In the last few days, several foreign and Hungarian Jewish organizations raised their voices against naming a street after this notorious antisemitic and fascist writer. Mazsihisz, the Hungarian organization of Jewish religious communities, also felt it necessary to dwell on Tormay’s alleged lesbianism. Indeed, in 1925 there was a scandal that involved her and her friend, Countess Raphael Zichy. Zichy’s husband accused them of having a sexual liaison. The two women sued him. They eventually won and Zichy ended up in jail for a year and a half.
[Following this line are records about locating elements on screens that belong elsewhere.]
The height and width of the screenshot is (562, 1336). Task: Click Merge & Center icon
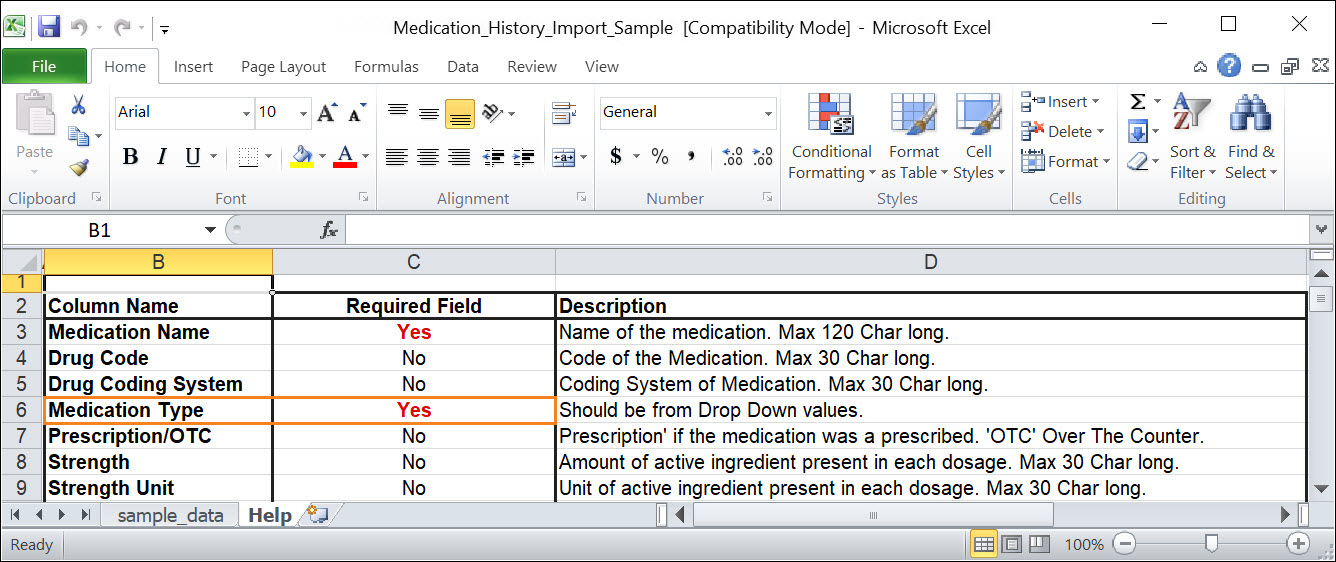(564, 157)
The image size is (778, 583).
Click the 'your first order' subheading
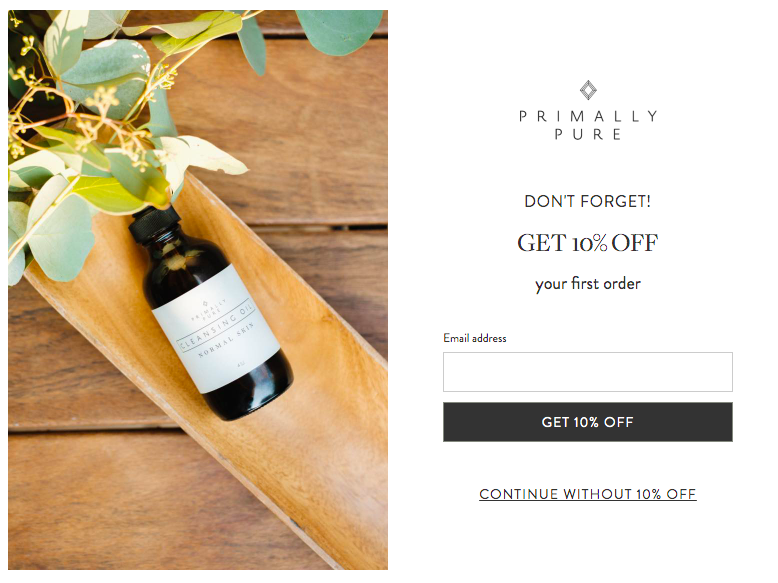[x=587, y=284]
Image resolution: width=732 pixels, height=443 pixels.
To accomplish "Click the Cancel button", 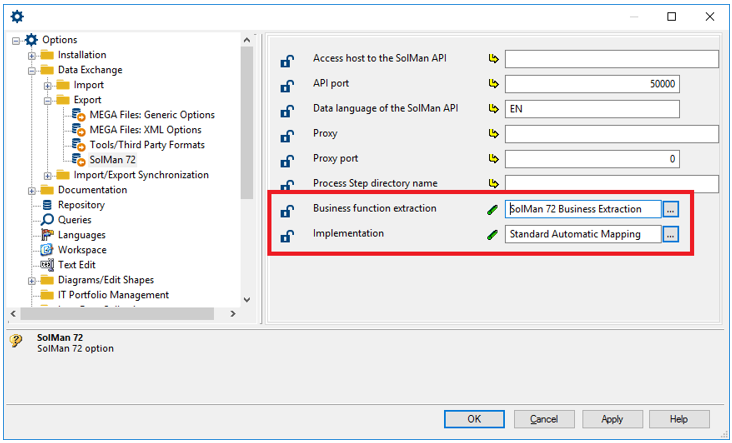I will [544, 419].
Just recently a Pécs judge wrote a book on the trial and came to the conclusion that the verdict was correct. Zichy didn’t have solid proof. Others remembered differently. Apparently, Horthy’s personal intervention saved Cécile Tormay.

I don’t quite understand what Tormay’s sexual preferences have to do with her political views or her antisemitism. It would have been quite enough to quote a few choice passages from The Outlaw’s Diary. But even Judit Kádár makes a connection between her alleged hatred of men and her antisemitism, which I find forced. But I should probably re-read The Outlaw’s Diary. The first time around I read it as a historical document for the years 1918-1920. Perhaps it’s time to look at it again from a different perspective.

Finally, a few words about István Tarlós, the mayor, and Fidesz-Jobbik cooperation on the Budapest City Council. Outlandish ideas, like naming a street after Cécile Tormay, usually originate with the Jobbik members who then receive the support of the Fidesz delegation. Together they have a majority on the council. Tarlós, an engineer without much background in the liberal arts, readily (and I suspect often out of ignorance) obliges.

After Mazsihisz asked Tarlós to reconsider his decision to support naming a street after Tormay, he quickly backed down. He announced that he will suggest that the decision be reexamined. But it remains an embarrassment for Hungary.